_Your task_
Reproduce the full passage about Livingston and the Pau Hunt word for word, with no changes.
### Document text
Livingston is first recorded as hunting at Pau during the 1847–48 season along with his nephew, Charles Carroll Livingston (1832–1904). Livingston was reported to have been attracted to Pau solely for his passion for fox hunting and "imbibed" into the sport as a young man under George Osbaldeston and Sir Harry Goodricke both Masters of the Quorn Hunt. Livingston was credited with saving the Pau Hunt by purchasing the hounds from Pery Standish of Farley Castle. He was complemented for his management of the Hunt; although, some outsiders criticized him for using "Bagman" foxes that had been captured and released at the beginning of a fox hunt or at the end of a drag hunt, ensuring a kill and the continued viability of the hounds.

Livingston organized the first recorded Drag Hunt at Pau on Saturday, November 26, 1847, on the Route de Tarbes between Pau and Gardères making a distance of 21 km (13 miles) in one hour. This was a welcomed diversion to the actual meet. This method of distraction presented no problem as it was seen as supplementary to the hunt. The Pau Drag Hunt would replace fox hunting on alternating days of the week as foxes became less numerous. Famous participants of the Pau Hunt during his Mastership included William Hamilton, 11th Duke of Hamilton, Ward McAllister and Marshall Pierre Bosquet.

In late 1858, Le Sport Magazine, published an article by the Marquess Théodore de Foudras entitled "Historical Anecdotes of Contemporary Hunting, the state of foreign hunting in Béarn : The Pau Drag Hunt". This article was then mocked with a series of thirteen lithographs by Pierre Eugene Marc (1819–1885) assembled in album form in 1860. The earliest known album copy was signed by J.H. Livingstone on December 10, 1860. Three lithographs by artist A. Duruy were published in subsequent editions.

==Death and legacy==
Livingston died on March 30, 1900, at the Isle of Wight. In 1907, a memoire written between 1894 and 1896 by Lord Howth, who had served as Master of the Pau Hounds during the 1879–1880 season, was published stating real hunting had ceased at Pau between 1847 and 1863. He scorned that Pau drag hunts ended with the release of a Bagman. He legitimized neither Jasper Hall Livingston nor Richard Francis Lalor Power as Masters of the Pau Hounds during this period and thought it unfortunate young Americans from the "wild-west" had never had the opportunity to hunt wild animals with a pack of hounds.
######
### Extracted material
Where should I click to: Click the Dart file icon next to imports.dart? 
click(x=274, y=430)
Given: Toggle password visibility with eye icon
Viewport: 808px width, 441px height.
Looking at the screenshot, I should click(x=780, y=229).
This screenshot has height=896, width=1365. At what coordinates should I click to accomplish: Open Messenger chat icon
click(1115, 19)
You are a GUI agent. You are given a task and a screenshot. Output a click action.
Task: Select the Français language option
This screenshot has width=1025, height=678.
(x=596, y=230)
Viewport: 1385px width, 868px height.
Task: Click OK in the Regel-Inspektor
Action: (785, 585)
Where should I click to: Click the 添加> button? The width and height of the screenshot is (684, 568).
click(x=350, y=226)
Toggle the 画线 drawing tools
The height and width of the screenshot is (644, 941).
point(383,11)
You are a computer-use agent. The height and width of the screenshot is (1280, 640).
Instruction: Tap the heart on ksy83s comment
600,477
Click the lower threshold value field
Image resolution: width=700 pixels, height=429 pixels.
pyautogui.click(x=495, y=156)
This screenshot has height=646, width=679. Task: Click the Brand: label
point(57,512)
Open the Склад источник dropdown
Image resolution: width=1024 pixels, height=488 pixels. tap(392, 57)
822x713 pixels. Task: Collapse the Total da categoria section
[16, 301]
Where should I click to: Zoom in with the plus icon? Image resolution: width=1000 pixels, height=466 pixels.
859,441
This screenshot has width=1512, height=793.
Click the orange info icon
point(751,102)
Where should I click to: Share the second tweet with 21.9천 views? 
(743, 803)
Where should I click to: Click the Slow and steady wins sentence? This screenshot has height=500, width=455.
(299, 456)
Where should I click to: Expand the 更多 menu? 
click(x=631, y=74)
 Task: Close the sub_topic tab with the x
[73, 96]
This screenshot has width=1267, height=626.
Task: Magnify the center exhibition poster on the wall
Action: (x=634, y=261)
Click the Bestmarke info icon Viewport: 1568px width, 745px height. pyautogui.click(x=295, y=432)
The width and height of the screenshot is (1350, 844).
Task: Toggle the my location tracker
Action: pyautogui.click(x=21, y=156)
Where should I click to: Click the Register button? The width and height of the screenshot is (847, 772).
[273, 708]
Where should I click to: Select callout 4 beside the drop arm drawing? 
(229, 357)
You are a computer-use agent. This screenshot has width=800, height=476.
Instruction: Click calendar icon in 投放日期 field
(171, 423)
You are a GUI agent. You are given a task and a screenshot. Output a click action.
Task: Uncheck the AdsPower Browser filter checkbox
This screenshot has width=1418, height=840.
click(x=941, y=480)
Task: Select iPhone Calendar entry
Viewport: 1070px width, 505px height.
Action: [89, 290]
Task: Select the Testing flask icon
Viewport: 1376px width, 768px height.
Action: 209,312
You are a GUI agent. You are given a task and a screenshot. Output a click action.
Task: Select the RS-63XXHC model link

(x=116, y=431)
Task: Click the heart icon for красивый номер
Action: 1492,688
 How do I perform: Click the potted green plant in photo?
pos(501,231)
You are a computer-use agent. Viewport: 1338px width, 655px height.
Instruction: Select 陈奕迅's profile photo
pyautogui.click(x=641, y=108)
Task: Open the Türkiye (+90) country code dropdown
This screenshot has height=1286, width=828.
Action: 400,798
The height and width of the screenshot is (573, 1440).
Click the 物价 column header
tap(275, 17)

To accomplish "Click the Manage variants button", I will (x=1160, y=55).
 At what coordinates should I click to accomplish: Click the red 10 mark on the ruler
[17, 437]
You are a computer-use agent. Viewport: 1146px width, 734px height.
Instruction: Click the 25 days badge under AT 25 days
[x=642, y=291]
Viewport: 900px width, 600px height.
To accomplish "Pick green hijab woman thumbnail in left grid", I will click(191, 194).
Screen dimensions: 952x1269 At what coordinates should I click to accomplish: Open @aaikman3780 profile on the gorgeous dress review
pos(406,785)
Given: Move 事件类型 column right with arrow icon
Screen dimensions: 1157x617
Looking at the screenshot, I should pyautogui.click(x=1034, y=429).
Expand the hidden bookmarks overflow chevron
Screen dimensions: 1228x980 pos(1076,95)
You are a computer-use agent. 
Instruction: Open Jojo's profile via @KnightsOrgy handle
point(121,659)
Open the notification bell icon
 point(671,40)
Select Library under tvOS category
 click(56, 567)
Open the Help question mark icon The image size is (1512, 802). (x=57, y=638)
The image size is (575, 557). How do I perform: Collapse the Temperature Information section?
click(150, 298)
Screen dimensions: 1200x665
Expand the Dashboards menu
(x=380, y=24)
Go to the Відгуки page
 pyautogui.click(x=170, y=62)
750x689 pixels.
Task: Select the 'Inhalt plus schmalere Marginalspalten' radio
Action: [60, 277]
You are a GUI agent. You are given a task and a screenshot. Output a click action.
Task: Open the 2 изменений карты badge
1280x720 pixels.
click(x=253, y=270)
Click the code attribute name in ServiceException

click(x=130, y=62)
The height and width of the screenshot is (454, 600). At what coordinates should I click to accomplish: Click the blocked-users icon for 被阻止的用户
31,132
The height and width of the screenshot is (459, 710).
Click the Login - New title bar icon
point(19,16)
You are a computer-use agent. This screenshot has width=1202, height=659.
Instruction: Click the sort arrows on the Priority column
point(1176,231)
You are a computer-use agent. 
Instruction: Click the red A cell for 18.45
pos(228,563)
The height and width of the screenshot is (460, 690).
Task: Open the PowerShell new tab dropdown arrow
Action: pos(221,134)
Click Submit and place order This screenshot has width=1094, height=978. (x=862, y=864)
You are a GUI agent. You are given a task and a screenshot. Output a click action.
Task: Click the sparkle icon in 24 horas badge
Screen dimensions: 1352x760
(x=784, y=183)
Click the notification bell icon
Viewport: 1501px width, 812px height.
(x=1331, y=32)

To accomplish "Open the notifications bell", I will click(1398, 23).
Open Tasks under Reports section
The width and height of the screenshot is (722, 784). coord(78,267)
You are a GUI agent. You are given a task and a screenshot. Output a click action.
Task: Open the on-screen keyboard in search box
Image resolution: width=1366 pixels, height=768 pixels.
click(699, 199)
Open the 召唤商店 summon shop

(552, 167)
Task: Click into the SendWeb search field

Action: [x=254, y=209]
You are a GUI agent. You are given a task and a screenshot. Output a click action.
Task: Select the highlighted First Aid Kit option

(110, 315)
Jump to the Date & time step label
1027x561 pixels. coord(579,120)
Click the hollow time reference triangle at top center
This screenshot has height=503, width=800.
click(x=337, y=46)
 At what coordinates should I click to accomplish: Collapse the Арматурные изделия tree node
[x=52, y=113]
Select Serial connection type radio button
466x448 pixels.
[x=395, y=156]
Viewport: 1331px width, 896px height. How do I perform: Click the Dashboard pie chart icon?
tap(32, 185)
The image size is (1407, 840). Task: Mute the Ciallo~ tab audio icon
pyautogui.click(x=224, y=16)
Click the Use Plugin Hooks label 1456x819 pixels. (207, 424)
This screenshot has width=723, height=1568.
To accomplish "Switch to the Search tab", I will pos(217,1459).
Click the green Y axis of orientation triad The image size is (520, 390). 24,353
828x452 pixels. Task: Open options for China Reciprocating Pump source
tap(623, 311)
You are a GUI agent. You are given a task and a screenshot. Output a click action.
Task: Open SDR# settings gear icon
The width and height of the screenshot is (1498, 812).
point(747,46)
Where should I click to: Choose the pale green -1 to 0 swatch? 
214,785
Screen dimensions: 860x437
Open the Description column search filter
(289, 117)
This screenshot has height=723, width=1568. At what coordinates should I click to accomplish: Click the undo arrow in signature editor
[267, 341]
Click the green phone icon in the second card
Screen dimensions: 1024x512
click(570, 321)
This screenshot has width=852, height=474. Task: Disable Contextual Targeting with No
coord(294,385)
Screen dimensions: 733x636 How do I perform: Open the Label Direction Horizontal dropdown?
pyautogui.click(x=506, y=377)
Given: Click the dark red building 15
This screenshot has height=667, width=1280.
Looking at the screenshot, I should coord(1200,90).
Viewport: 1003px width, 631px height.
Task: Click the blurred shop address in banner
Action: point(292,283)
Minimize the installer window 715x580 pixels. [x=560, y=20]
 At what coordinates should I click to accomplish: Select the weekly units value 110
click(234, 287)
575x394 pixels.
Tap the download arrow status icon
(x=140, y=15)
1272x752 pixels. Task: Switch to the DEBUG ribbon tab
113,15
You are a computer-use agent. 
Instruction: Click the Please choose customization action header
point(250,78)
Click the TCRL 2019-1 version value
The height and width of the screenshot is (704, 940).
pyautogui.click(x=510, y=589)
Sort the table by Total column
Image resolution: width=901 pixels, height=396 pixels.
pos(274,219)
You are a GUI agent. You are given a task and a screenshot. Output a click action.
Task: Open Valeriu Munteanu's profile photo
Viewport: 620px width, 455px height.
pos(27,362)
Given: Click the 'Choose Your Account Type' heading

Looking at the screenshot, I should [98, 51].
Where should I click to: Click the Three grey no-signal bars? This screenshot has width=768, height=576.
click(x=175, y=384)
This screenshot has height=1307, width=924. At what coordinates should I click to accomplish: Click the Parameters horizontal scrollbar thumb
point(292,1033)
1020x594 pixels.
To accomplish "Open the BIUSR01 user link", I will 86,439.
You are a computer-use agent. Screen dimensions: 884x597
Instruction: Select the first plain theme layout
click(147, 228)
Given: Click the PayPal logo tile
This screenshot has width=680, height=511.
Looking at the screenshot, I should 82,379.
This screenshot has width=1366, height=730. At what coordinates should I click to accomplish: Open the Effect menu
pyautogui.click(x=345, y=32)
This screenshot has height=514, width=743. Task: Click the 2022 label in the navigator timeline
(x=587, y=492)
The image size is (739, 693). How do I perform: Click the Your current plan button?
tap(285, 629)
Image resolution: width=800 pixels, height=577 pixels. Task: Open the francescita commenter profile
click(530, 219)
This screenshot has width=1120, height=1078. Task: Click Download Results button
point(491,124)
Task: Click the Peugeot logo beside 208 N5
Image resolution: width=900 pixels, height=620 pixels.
######
_Solution to the problem_
Livingston is first recorded as hunting at Pau during the 1847–48 season along with his nephew, Charles Carroll Livingston (1832–1904). Livingston was reported to have been attracted to Pau solely for his passion for fox hunting and "imbibed" into the sport as a young man under George Osbaldeston and Sir Harry Goodricke both Masters of the Quorn Hunt. Livingston was credited with saving the Pau Hunt by purchasing the hounds from Pery Standish of Farley Castle. He was complemented for his management of the Hunt; although, some outsiders criticized him for using "Bagman" foxes that had been captured and released at the beginning of a fox hunt or at the end of a drag hunt, ensuring a kill and the continued viability of the hounds.

Livingston organized the first recorded Drag Hunt at Pau on Saturday, November 26, 1847, on the Route de Tarbes between Pau and Gardères making a distance of 21 km (13 miles) in one hour. This was a welcomed diversion to the actual meet. This method of distraction presented no problem as it was seen as supplementary to the hunt. The Pau Drag Hunt would replace fox hunting on alternating days of the week as foxes became less numerous. Famous participants of the Pau Hunt during his Mastership included William Hamilton, 11th Duke of Hamilton, Ward McAllister and Marshall Pierre Bosquet.

In late 1858, Le Sport Magazine, published an article by the Marquess Théodore de Foudras entitled "Historical Anecdotes of Contemporary Hunting, the state of foreign hunting in Béarn : The Pau Drag Hunt". This article was then mocked with a series of thirteen lithographs by Pierre Eugene Marc (1819–1885) assembled in album form in 1860. The earliest known album copy was signed by J.H. Livingstone on December 10, 1860. Three lithographs by artist A. Duruy were published in subsequent editions.

==Death and legacy==
Livingston died on March 30, 1900, at the Isle of Wight. In 1907, a memoire written between 1894 and 1896 by Lord Howth, who had served as Master of the Pau Hounds during the 1879–1880 season, was published stating real hunting had ceased at Pau between 1847 and 1863. He scorned that Pau drag hunts ended with the release of a Bagman. He legitimized neither Jasper Hall Livingston nor Richard Francis Lalor Power as Masters of the Pau Hounds during this period and thought it unfortunate young Americans from the "wild-west" had never had the opportunity to hunt wild animals with a pack of hounds.